Puerto Rico, a U.S. territory that competes under its own flag at the Olympics, has one more track gold medal than the deepest team at the Games as the meet approaches its halfway point.
Camacho-Quinn's best time coming into the Olympics was 12.38. She ran a 12.26 in the semifinals that ranks fourth on the all-time list.
Harrison is first on that all-time list. Her world record is 12.2.
The buildup to that mark in 2016 played out awkwardly. She finished fourth at Olympic trials and was denied the trip to Rio de Janeiro. A few weeks later, she traveled to London and set the world record, then returned home to watch the Americans sweep the podium.
Given that, Harrison said the silver felt like a win.

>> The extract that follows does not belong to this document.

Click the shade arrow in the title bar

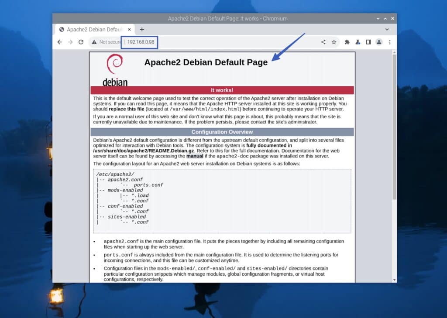(377, 18)
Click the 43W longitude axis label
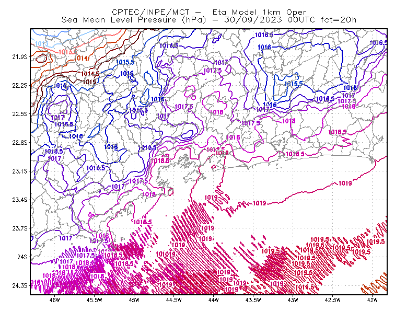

“To miss out in Rio and then come to my first Olympics and get a silver medal -- of course, everyone wants the gold, but I got myself back out here on this world stage and I’m getting better and better,” she said.

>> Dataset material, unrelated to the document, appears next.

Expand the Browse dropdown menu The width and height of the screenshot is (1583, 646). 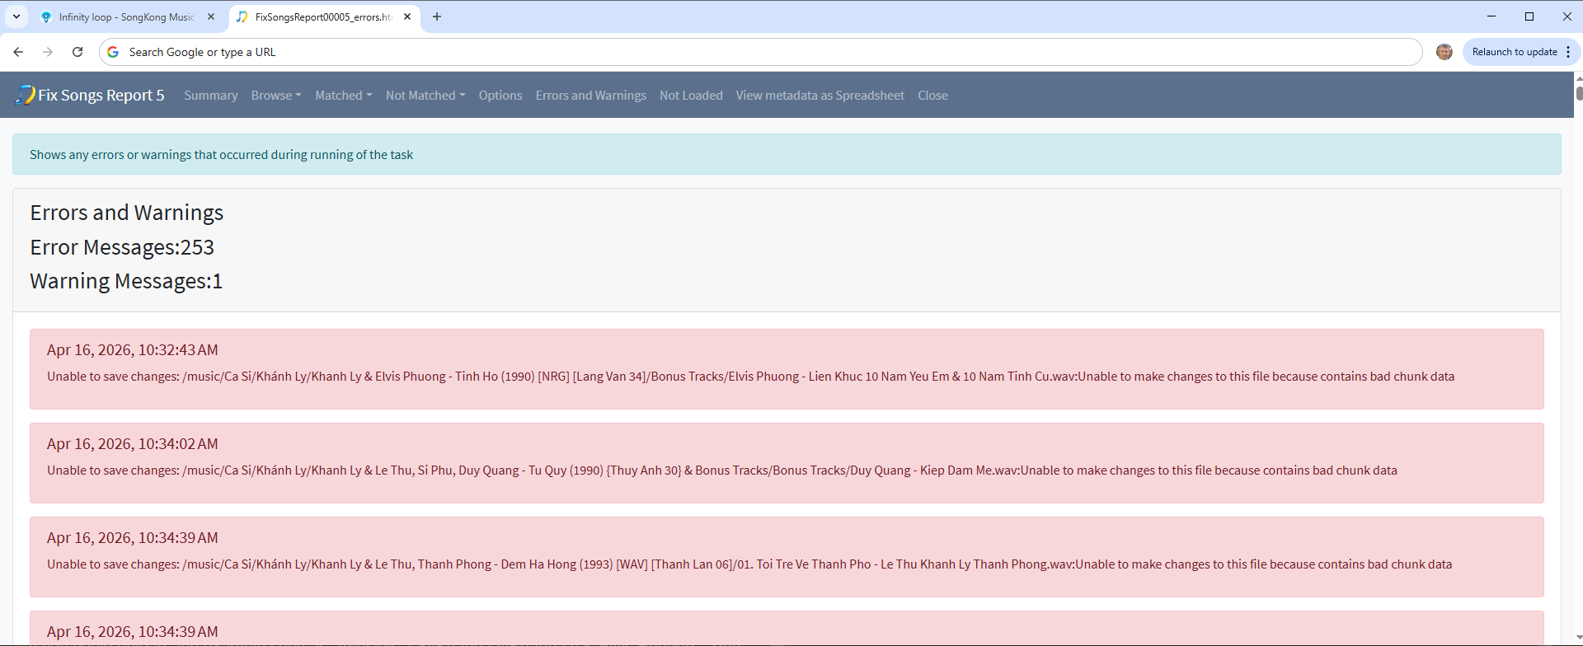pyautogui.click(x=276, y=96)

None of the Americans from the 2016 sweep, Brianna Rollins-McNeal, Nia Ali or Kristi Castlin, were in Tokyo, but this felt like an event for the U.S. to finally break its string of no gold medals on the track in Japan.
They had won the three of the last four women's 100-meter hurdles at the Games, including the 2008 shocker by Dawn Harper after all the build-up had been pointed toward Lolo Jones.
That spoke to the depth of American hurdles.
Turns out, Puerto Rico is tapping into that talent, as well. Camacho-Jones, whose brother, Robert, plays in the NFL, was born in South Carolina and went to college at Kentucky. She was eligible to run for Puerto Rico because that's where her mom is from.
Harrison also went to Kentucky, and though they didn't overlap there, they have trained together in the past.
“Today felt like old times. Like we were back training again,” Harrison said. “I knew she was going to bring her ‘A’ game. I had to bring mine.”
She did, but it still looks like the team that opens every Olympics with grand hopes might need to reset expectations.
Also on Monday morning, Ju’Vaughn Harrison finished fifth in the long jump only hours after leaving the track Sunday night with a seventh-place finish in high jump. The long jump gold went to Miltiadis Tentoglou of Greece.
Earlier in the week, the U.S. got shut out of the women’s 100 and took silver (Fred Kerley) in the men’s 100 – a final that Trayvon Bromell didn’t even qualify for after coming in favored for the gold.
The U.S. had no clear favorites in the upcoming night session where medals will go out in the men’s steeplechase and the women’s discus and 5,000 meters.
That 5,000-meter race features Sifan Hassan of The Netherlands. Hassan ran in a 1,500-meter heat in the morning session and fell. She scooped herself back up to not only finish the race, but to win it outright.